居眠り議員はケシカランか つまらない議会制度が一番の問題!

 この質問に併せて、国会で居眠りをしている議員についてどう思うかという声が挙がった。

 これについて河野太郎氏は、外国の例を出しながらコメント。
「その場にいて居眠りをしたほうがいいのか、その場にいないほうがいいのか・・・・。たとえば、アメリカではしゃべっている人とあと2〜3人しか本会議場にいないんです。で、投票になるとぞろぞろ何百人と入ってくる。イギリス議会なんて、人数分の椅子がないんですよ。日本は、とにかく本会議場に入って座って話を聞いていろというスタンス。議会が始まったら始まったで、書いた原稿をただ読み上げるのみでちっとも面白くない。ヤジって盛り上がることがよくありますが、あまりにつまらなくて野次も出ないことが多い。居眠りは確かに悪いんだけど、居眠り云々というより、本当は国会の審議のシステム自体が問題なんです」

「国会議員になるまでは居眠りなんてケシカラン!と思っていたクチ」というのは、辻元氏。
「でも、これじゃあ誰でも絶対に眠くなるだろうって環境なんですよ。本会議場に足を踏み入れると、窓はひとつもないし、薄暗い。内容も、河野さんがおっしゃったようなつまらないものなので、意気込んで一番前に座ってもついフラーっと眠りに引き込まれそうになる」と、会場の笑いを誘っていた。

 

政治活動資金はすべて自分で賄う 結構カツカツな生活ぶり

「政治家の給料は高いと聞きます。少し減らして、その分を財政に回せばどうか・・・・なんて思わないですか?」と、かなり突っ込んだ質問も。

 それに対して、馳浩氏が反論。
「団体献金は一切もらっていないので、プロレス活動など政治活動以外の場所で自分で稼ぎ、年間2000万円は自分で自分の政治団体に寄付しています。これでも正直、運営はギリギリなんですよ。今のままでは、選挙活動ができるかどうかも不安なぐらいです。まあ、おっしゃるように給料を減らしてもいいんですが、その代わりに政策担当秘書がもっと欲しいですね」

 辻元氏は、いきなり持っていた給与明細をカバンから出し、学生に見えるように高々と掲げてみせた。
「これは、私の支給明細書です。歳費込みで、月額136万4000円。そこから税金などが引かれると、手取りは80万円ぐらいに減ります。そのうち50万円は、事務所の運営や人件費などに充当するお金。実際に私の手元に残るのは、30万円ちょっとというところです。これ、決して多くないでしょう? そういえば最近、洋服なんて全然買ってないわ」

 続いて、自分のホームページを持っている河野氏に対して、インターネットの活用法についての質問があった。

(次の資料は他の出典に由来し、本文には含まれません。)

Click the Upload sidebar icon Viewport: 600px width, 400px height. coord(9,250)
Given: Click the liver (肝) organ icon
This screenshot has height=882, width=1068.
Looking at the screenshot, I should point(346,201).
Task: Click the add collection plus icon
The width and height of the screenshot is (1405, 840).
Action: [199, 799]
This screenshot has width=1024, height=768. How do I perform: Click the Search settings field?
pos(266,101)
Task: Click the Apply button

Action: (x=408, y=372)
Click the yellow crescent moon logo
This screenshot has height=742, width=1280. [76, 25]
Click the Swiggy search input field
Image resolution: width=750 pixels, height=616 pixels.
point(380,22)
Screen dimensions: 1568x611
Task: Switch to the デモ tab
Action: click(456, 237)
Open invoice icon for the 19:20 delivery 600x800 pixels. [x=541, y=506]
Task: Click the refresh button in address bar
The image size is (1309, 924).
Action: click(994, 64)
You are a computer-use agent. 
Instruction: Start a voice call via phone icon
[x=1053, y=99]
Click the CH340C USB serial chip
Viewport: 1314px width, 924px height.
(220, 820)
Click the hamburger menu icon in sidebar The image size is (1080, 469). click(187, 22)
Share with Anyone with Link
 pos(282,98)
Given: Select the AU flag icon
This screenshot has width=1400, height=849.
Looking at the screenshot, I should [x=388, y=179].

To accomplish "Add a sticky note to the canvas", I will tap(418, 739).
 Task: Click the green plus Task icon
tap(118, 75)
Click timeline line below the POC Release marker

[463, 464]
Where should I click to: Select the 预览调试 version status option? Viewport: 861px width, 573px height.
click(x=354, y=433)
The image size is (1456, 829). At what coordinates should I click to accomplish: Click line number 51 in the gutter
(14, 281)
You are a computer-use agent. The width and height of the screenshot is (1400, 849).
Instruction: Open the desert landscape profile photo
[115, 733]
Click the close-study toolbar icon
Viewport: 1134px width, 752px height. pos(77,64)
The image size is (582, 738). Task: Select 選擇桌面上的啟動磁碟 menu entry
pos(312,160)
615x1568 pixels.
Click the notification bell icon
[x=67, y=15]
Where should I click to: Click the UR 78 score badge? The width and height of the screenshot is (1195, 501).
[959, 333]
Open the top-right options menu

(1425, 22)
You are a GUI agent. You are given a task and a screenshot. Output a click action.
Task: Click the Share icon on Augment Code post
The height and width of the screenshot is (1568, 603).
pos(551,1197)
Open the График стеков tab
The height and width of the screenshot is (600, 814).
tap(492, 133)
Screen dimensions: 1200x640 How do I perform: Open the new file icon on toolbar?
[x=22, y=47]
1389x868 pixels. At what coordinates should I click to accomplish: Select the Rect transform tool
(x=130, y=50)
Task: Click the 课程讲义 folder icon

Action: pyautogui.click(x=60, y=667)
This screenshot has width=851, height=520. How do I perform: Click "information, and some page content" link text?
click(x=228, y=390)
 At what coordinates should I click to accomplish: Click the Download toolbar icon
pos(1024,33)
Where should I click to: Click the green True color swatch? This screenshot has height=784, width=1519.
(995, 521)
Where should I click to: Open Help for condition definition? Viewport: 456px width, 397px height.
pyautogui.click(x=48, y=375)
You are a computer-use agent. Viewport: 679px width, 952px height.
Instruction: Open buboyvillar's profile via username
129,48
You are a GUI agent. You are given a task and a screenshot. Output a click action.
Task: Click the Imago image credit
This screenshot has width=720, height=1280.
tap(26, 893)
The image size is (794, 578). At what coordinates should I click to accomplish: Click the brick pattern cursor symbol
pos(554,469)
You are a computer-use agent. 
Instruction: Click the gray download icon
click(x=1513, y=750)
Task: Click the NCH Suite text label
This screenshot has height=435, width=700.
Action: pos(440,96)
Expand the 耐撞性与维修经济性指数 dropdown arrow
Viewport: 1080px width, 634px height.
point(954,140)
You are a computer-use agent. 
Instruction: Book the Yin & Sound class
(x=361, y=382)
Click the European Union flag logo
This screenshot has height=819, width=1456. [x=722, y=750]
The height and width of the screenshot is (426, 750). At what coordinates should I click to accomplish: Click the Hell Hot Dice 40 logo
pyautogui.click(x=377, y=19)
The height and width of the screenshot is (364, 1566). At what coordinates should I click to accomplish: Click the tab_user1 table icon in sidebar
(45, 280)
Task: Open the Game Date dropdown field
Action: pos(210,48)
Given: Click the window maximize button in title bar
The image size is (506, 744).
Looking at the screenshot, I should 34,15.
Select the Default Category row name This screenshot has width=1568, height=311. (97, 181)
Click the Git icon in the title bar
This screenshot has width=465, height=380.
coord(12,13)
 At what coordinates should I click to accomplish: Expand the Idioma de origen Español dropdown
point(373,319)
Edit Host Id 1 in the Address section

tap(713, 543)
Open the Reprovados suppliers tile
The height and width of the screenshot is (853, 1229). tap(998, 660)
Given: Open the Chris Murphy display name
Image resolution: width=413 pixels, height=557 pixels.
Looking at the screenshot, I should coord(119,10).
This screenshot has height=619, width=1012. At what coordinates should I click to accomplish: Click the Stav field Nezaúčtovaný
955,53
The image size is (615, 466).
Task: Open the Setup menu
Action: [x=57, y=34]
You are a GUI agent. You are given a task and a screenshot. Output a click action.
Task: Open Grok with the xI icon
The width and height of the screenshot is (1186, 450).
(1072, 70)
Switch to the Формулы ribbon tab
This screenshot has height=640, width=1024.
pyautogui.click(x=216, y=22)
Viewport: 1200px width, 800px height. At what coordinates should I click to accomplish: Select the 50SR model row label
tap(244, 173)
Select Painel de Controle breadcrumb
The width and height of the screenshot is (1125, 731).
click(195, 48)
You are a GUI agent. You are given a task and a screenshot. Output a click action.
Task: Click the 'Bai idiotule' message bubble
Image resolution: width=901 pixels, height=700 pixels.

「自分のホームページは、週2〜3回は更新するようにしています。自分の主張を皆さんに伝えるのに、とてもいい手段だと思っています。マスコミを通さずに、皆さんと気軽に意見交換できますからね。自分でチラシを刷って1軒1軒に投げ込んだり郵送するより、断然効果的ですよね。ホームページに載せておけば、あとは皆さんのほうから見に来てくれるわけですから。これだけ安くて便利なメディアはないですよ。ただ、すべての有権者に意見を伝えることはできないので、チラシを配ることもしなければいけないけれど、今後が期待できる分野ですね」

 

中央政府はもっとスリム化すべき 地方自治体にもっと権限を!

 慶応大学の土屋聡君からは、「ご自身の地元選挙区の利益と国益、それぞれの割合はどのように考えていますか」との質問が。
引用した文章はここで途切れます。